===== SEITENAUSZUG
# Einfachen Javaserver über das Internet erreichbar machen



## vinno (8. Jan 2017)

Hallo,
ich habe in letzter Zeit hin und wieder mit einfachsten Servern experimentiert. Normalerweise reicht es für mich dann auch, wenn diese nur im Lan erreichbar sind.
Jedoch wäre ich daran interessiert, wie man dafür sorgt, dass...
...ein Server über das Internet erreichbar ist (Host, Port, Änderungen an Firewall und Wlan-Router).
...die IP gleich bleibt oder der Server über eine Domain erreichbar ist.
Am besten dies alles im Bezug auf Java. Ich wäre schon sehr froh über Links zu Tutorien oder Begriffe nach denen ich suchen sollte.


----------



## Bitfehler (8. Jan 2017)

Wenn du einen Computer erreichen möchtest, der sich in deinem LAN befindet, könnte man dafür DynDNS nutzen.


> *DynDNS* (dynamisches DNS) ermöglicht es über einen fest definierten Namen, auf eine sich ständig wechselnde IP-Adresse zuzugreifen. Das wird z.B. dann benötigt, wenn man auf einen Server zugreifen möchte, der hinter einem Router steht, der jede 24 Stunden eine neue öffentliche IP-Adresse vom Internet-Provider zugewiesen bekommt. So muss man nicht jedes Mal erst irgendwie seine öffentliche IP-Adresse herausfinden, sondern kann gleich über den Namen darauf zugreifen. Hinzu kommt, dass sich so ein Name um einiges besser merken lässt, als eine IP-Adresse.
==========
===== BEREITGESTELLTES MATERIAL
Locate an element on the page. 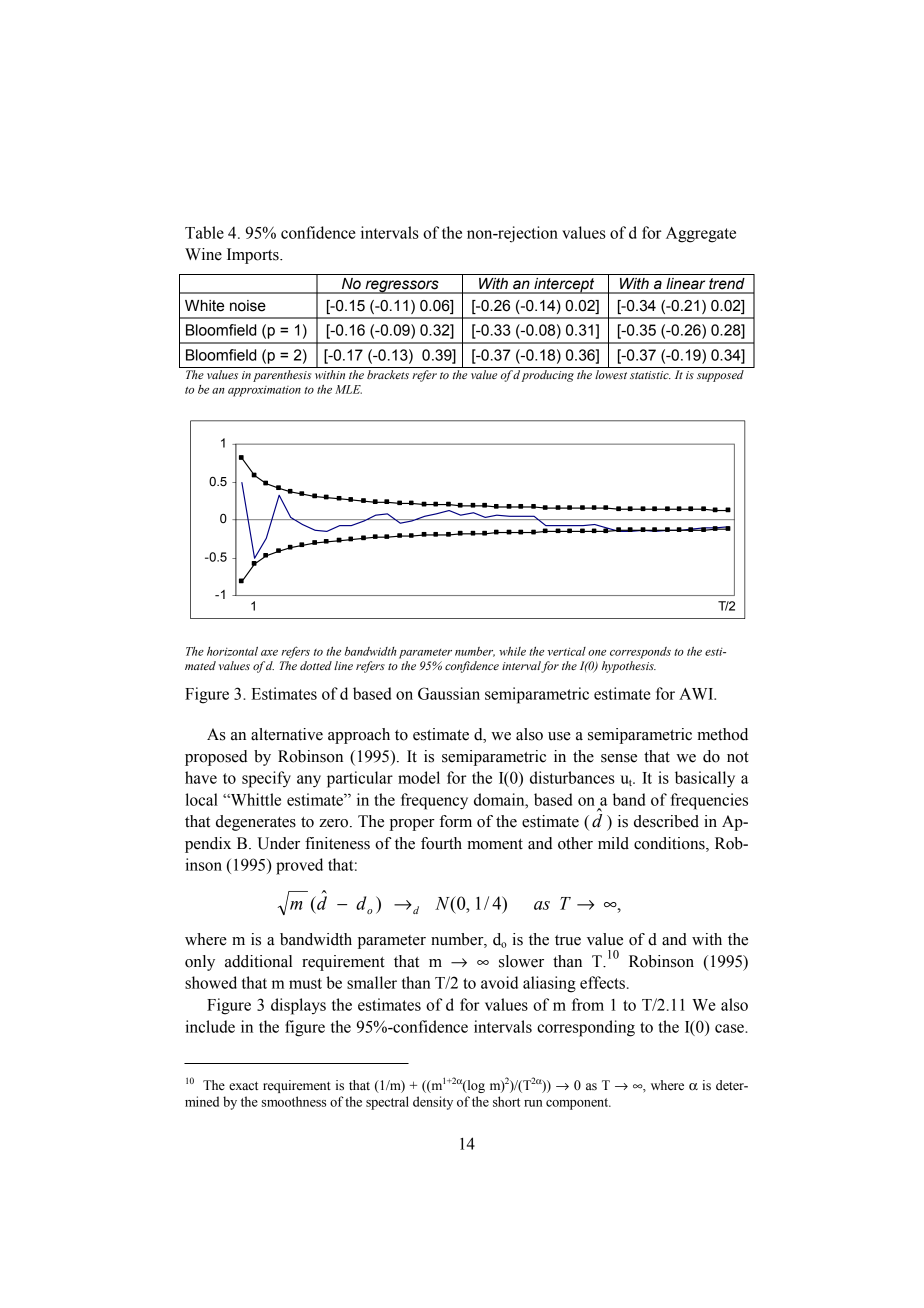 This document has width=924, height=1308. short is located at coordinates (506, 1101).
==========
ZU ERLEDIGENDE AUFGABEN:
A: Gib aus dem Forumsthread zum Java-Server den Abschnitt von „# Einfachen Javaserver“ bis einschließlich „Lan erreichbar sind.“ wortgetreu wieder.
B: Beantworte diese Fragen zum Forumsthread zum Java-Server:
(i) An welchem Datum sind die beiden Beiträge erschienen?
(ii) In welchem Abstand bekommt der Router im Zitat eine neue öffentliche IP-Adresse vom Provider?
(iii) Wofür steht DynDNS ausgeschrieben?
C: Führe den Forumsthread zum Java-Server nach seinem letzten Satz weiter.

ERGEBNISSE DER AUFGABEN:
A:
# Einfachen Javaserver über das Internet erreichbar machen



## vinno (8. Jan 2017)

Hallo,
ich habe in letzter Zeit hin und wieder mit einfachsten Servern experimentiert. Normalerweise reicht es für mich dann auch, wenn diese nur im Lan erreichbar sind.

B:
(i) Am 8. Jan 2017.
(ii) Alle 24 Stunden.
(iii) Für dynamisches DNS.

C:
Quelle: http://www.easy-network.de/dyndns-einrichten.html



> die IP gleich bleibt oder der Server über eine Domain erreichbar ist


Indem man sich eine feste IP und eine Domaine besorgt/mietet.

Auf welchen Port man den Dienst betreibt, ist eine Konfiguration und kann (fast) nach Belieben gesetzt werden.

Schönen Sonntag


----------



## JuKu (9. Jan 2017)

Im besten Falle mietest du dir einen kleinen virtuellen Server im Rechenzentrum für <5€ / Monat.
Deine Internetanbindung zu Hause ist normalerweise nicht für Server ausgelegt, da 1. der Ping und 2. die Upload Bandbreite zu niedrig ist.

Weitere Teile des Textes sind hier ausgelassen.